Graham’s many and varied insights continue to resonate with value investors today, including his belief that investing success is the product of rational and dispassionate decision-making.
Emotion drives the market
Graham believed the key to investing success lay in embracing rationality. Unfortunately, that is often in short supply among stock market participants. Indeed, as Graham observed, emotion and sentiment are what tend to drive macro trends in the marketplace:
“The market is a pendulum that forever swings between unsustainable optimism (which makes stocks too expensive) and unjustified pessimism (which makes them too cheap). The intelligent investor is a realist who sells to optimists and buys from pessimists.”

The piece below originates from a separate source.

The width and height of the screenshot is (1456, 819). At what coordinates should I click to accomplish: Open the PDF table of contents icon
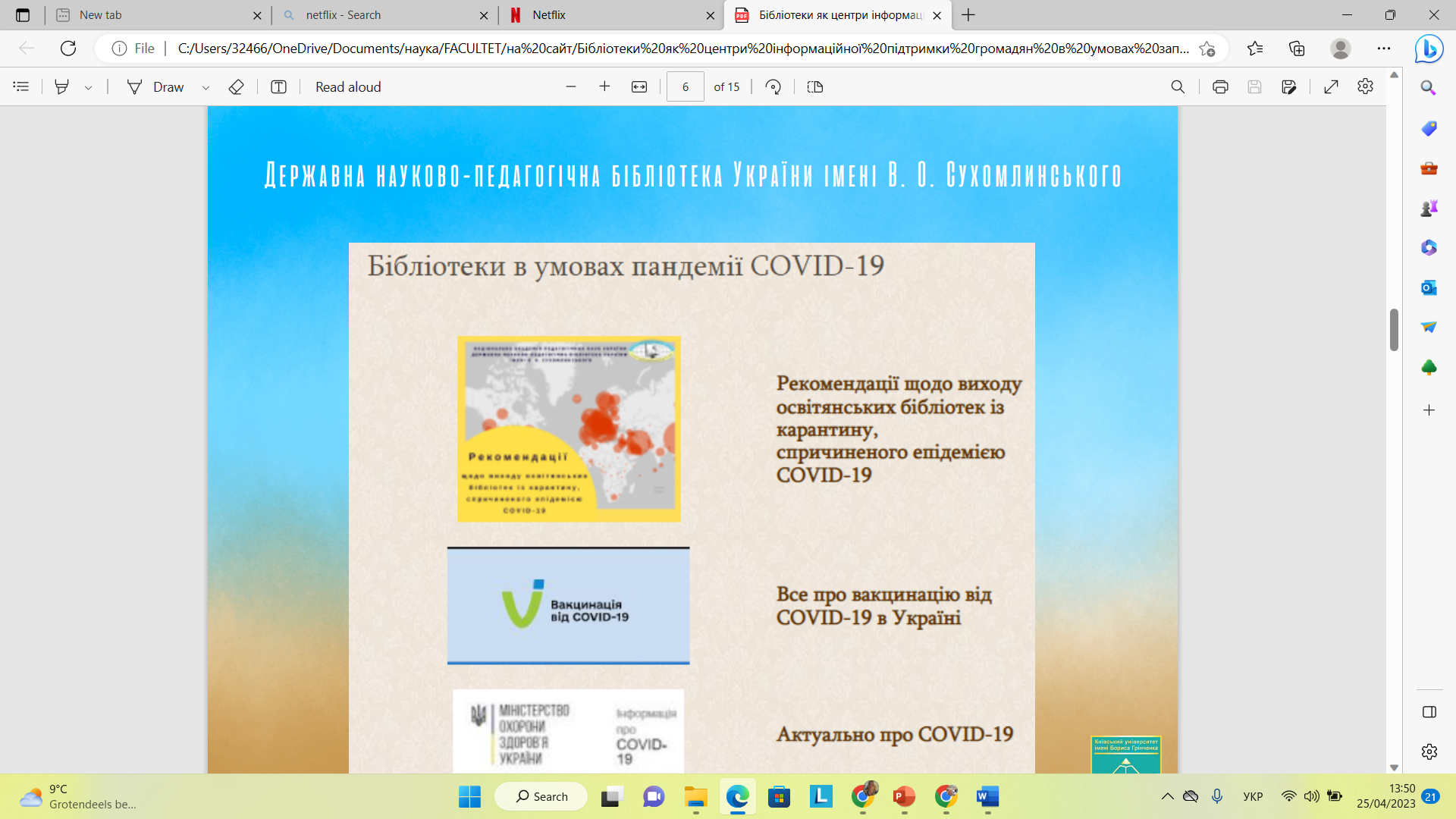21,87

Throughout history, markets of all kinds have proven extremely susceptible to psychological forces. The collective emotions of investors clearly play a massive part in shaping the direction of markets. The more intense the market’s emotional state, the more irrational its moves are likely to become. Faced with such a situation, the wise investor will ignore the noise and focus on the numbers, or as Graham put it quite pithily, “Buy not on optimism, but on arithmetic.”
Emotion is dangerous for investors
Graham considered extreme emotionality to be a universal characteristic of the stock market. However, he did not see this as necessarily a bad thing. Indeed, it presents both a challenge and an opportunity. The challenge is that, being human, any investor can fall prey to their emotions. According to Graham, people prone to emotional decision-making ought to give the stock market a wide berth, saying, "Individuals who cannot master their emotions are ill-suited to profit from the investment process."
To be able to act with conviction in the face of popular market opinion demands that one conquer one’s emotions. That is not something everyone can do, but it is a prerequisite of long-term investment success, as Graham explained:
“Though business conditions may change, corporations and securities may change and financial institutions and regulations may change, human nature remains essentially the same. Thus the important and difficult part of sound investment, which hinges upon the investor’s own temperament and attitude, is not much affected by the passing of years.”
My take
One of Buffett’s most quoted pieces of investment advice is to “be greedy when others are fearful, and fearful when others are greedy.” Graham offered much the same advice years earlier when he said, “Buy when most people, including experts, are pessimistic, and sell when they are actively optimistic.”
That is a sound strategy for value investors especially, but it can be easier said than done. Still, in my assessment, it is those investors who can rule themselves who ultimately rule the stock market.